» What you will do: Rewrite every entry below, replacing "Task" with "Goal" and keeping everything else unchanged. Leave the pictures out.

=====

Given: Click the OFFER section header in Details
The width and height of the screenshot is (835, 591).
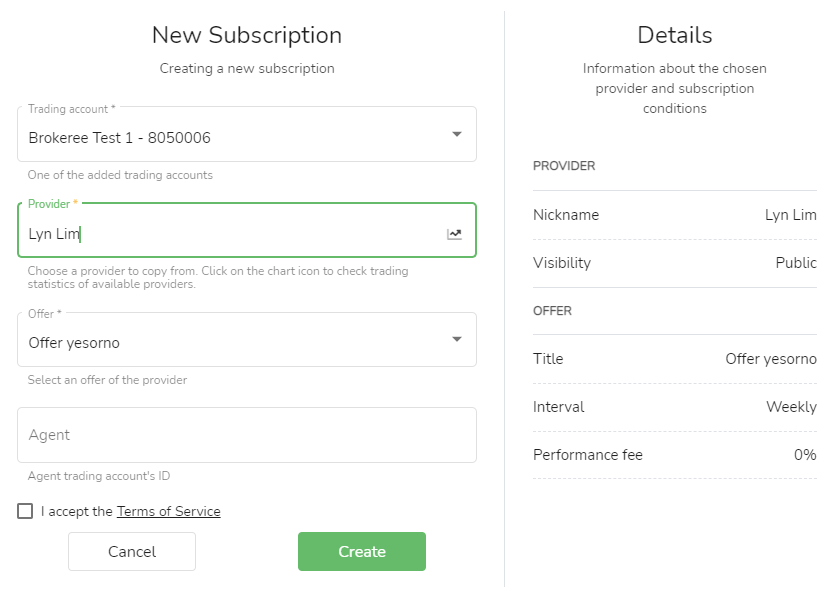Looking at the screenshot, I should click(552, 311).
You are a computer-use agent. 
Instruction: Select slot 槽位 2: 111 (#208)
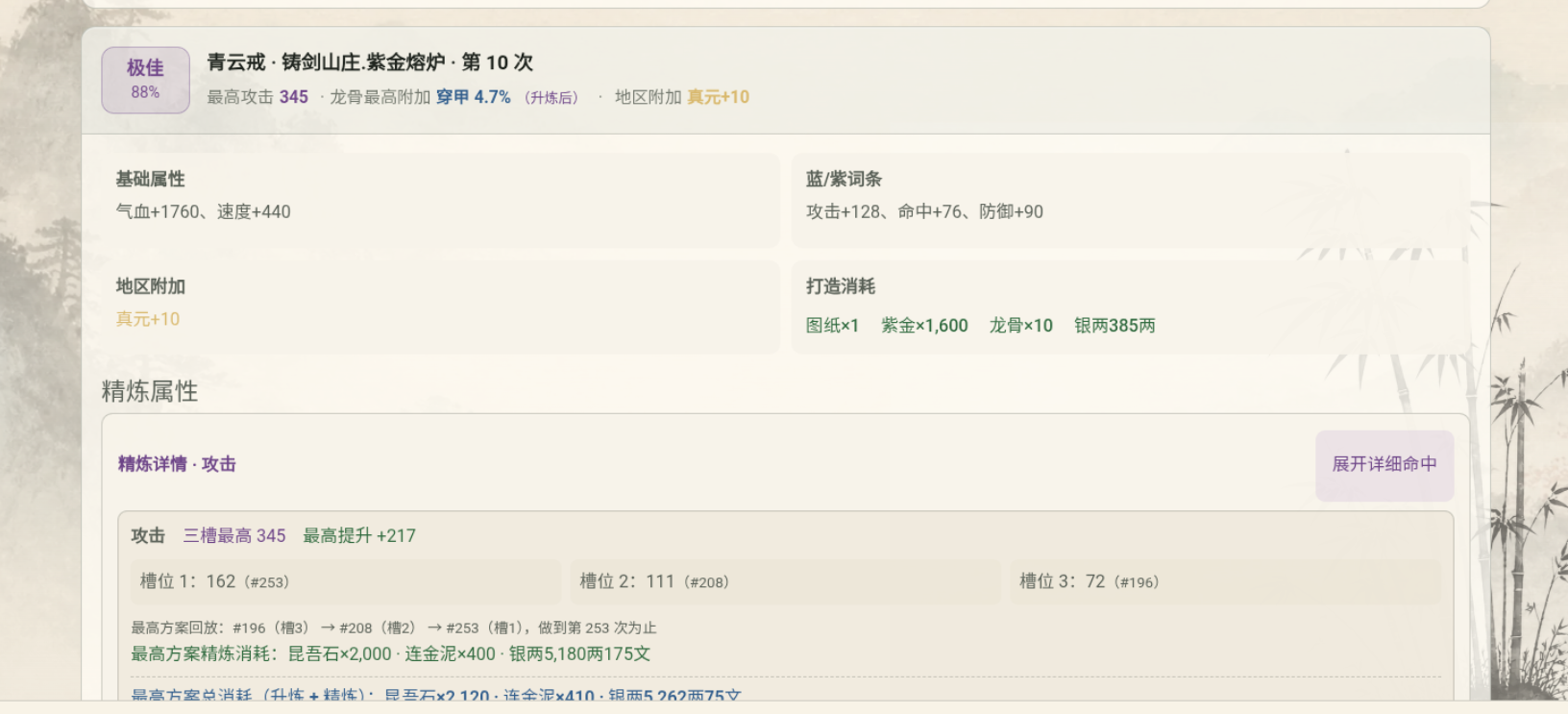coord(785,581)
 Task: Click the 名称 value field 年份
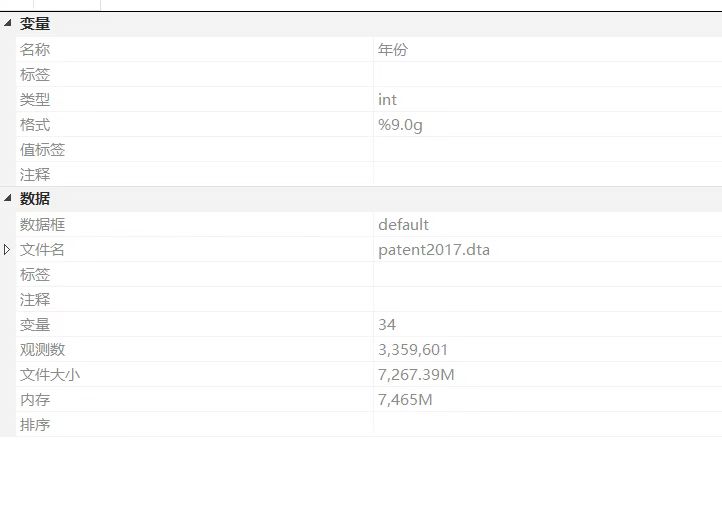point(393,49)
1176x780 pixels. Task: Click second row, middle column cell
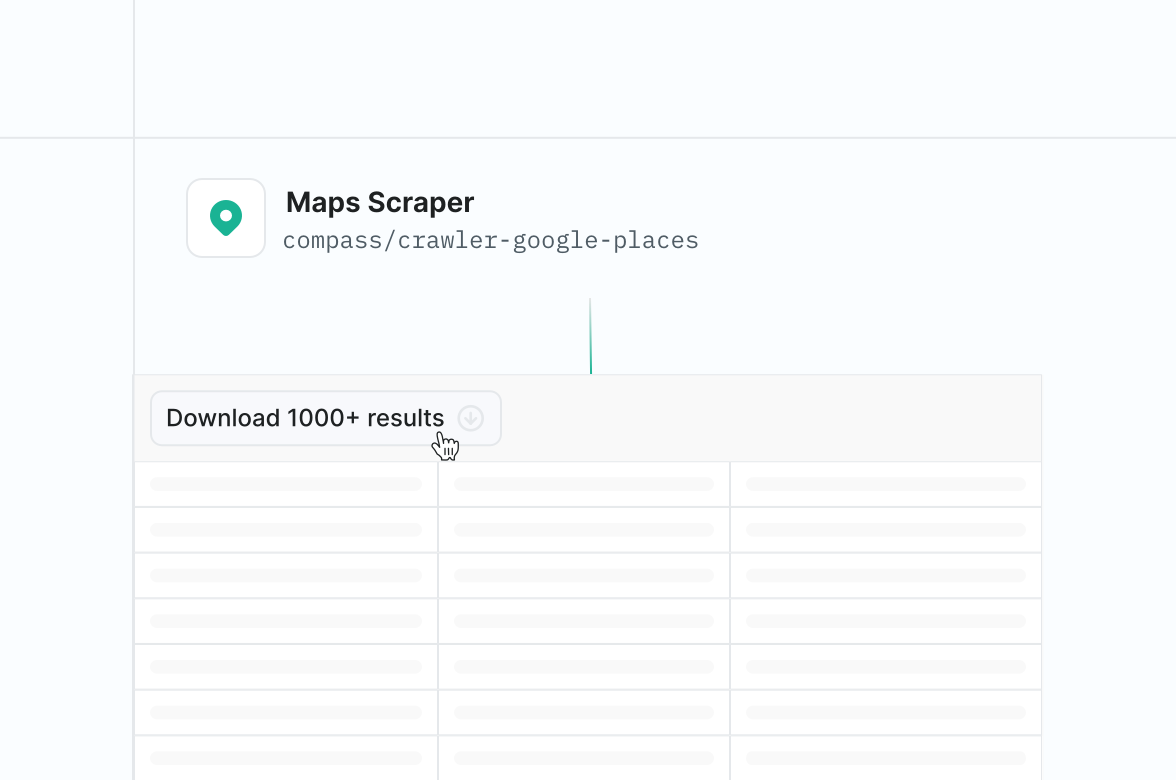584,530
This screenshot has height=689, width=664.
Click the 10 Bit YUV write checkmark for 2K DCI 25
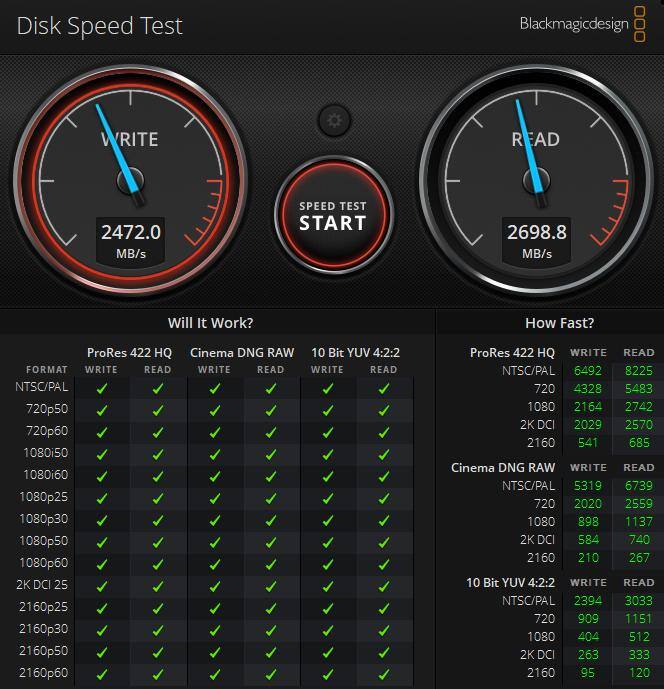tap(327, 585)
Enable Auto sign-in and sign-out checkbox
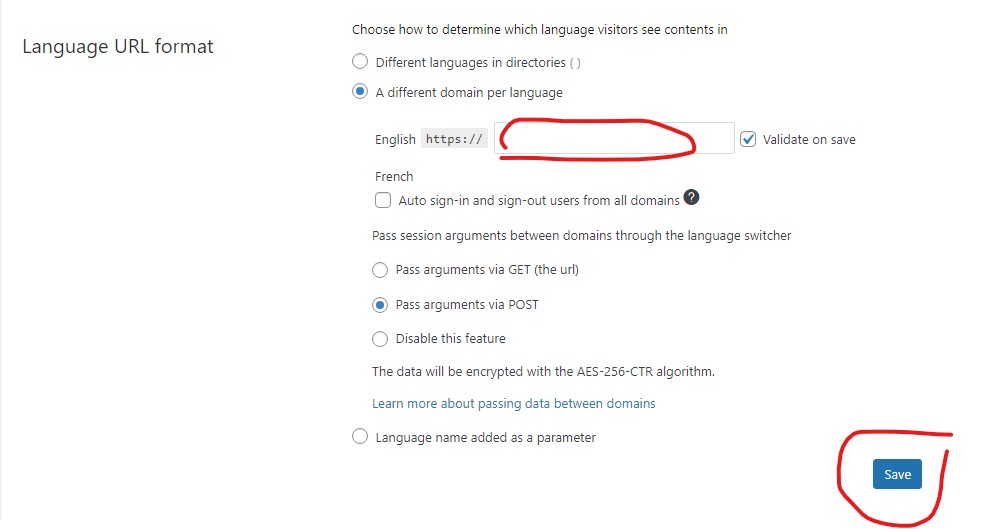Viewport: 989px width, 529px height. point(383,200)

=====

» The result:
Given: Click the OFFER section header in Details
The width and height of the screenshot is (835, 591).
Looking at the screenshot, I should click(552, 311).
You are a computer-use agent. 
Instruction: Select slot 槽位 2: 111 (#208)
coord(785,581)
 Goal: Click the 名称 value field 年份
point(393,49)
1176x780 pixels. Goal: Click second row, middle column cell
584,530
This screenshot has height=689, width=664.
Click the 10 Bit YUV write checkmark for 2K DCI 25
tap(327, 585)
Enable Auto sign-in and sign-out checkbox
Viewport: 989px width, 529px height. point(383,200)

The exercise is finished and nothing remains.